Türkiyeye gelince... Ona bu savaşta ABDnin hizmetinde ön saflarda yerini almak düşüyor. Egemenler, elbette bu uğursuz görev için ücret talep ediyorlar. Pazarlıkların kızıştığı, belki de sona erdiği şu günlerde bu ücret 25 milyar dolar olarak ifade ediliyor.

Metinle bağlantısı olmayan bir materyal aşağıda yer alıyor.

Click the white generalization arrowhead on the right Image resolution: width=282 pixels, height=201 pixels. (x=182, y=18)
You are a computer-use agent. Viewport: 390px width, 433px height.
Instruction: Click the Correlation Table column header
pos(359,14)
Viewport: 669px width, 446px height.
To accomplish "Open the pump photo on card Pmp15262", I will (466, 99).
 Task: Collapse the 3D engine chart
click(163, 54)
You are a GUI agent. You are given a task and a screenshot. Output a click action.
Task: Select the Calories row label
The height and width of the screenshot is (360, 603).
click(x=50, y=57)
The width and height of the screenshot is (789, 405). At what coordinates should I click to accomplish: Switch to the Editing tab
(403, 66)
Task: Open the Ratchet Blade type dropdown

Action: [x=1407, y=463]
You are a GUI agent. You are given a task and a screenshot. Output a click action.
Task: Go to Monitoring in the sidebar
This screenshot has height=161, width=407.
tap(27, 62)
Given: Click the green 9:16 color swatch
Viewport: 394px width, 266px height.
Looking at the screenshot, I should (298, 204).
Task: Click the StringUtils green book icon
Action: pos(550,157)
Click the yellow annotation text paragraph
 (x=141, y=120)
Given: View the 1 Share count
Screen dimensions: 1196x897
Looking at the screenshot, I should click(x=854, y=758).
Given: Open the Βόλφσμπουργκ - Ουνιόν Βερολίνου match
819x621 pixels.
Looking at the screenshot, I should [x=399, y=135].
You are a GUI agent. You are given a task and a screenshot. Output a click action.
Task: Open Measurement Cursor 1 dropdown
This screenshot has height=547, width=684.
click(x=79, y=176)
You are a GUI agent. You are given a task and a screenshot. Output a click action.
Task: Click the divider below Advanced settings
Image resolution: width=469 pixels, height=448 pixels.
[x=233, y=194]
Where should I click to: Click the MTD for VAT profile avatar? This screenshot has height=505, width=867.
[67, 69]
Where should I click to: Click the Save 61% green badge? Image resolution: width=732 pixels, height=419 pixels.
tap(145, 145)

ARKADAŞLAR, bu kan parasıdır. Biz gençlerin kanıdır pazarlık konusu edilen. Bu pazarlıklar sonucu, eni sonu Türkiye ABD saflarında savaşa dahil olacak, üslerini-toprağını açarak ya da doğrudan asker göndererek mazlum Irak halkını imha harekatının aktif bir parçası olacaktır. Türkiye işçi ve emekçileri bu emperyalist savaşın karşısındadırlar. Sermaye iktidarı ise şu an pasif bir konumda olan bu karşıtlığın aktifleşmesine karşı zor aygıtını devreye sokmaya hazırlanmaktadır.
BURADAYIM, çünkü; bu barbarlık düzeninin bir an önce son bulmasını istiyorum.
Mülksüzleştirenlerin mülksüzleştirilecekleri bir sosyalist devrimle emperyalist-kapitalist sistemin dünyadaki egemenliğine son verileceğine inanıyorum. Bu kaçınılmaz sonu hazırlamanın milyonlarca emekçi ve genç ile birlikte benim de görevim olduğunu düşünüyor, bunun için çalışıyorum. İşte bu nedenle buradayım!
Voltada atılan 10 adımın ardından geri dönmek zorunda olmadığım yürümelerde merhaba diyebilmek umuduyla... Hoşçakalın.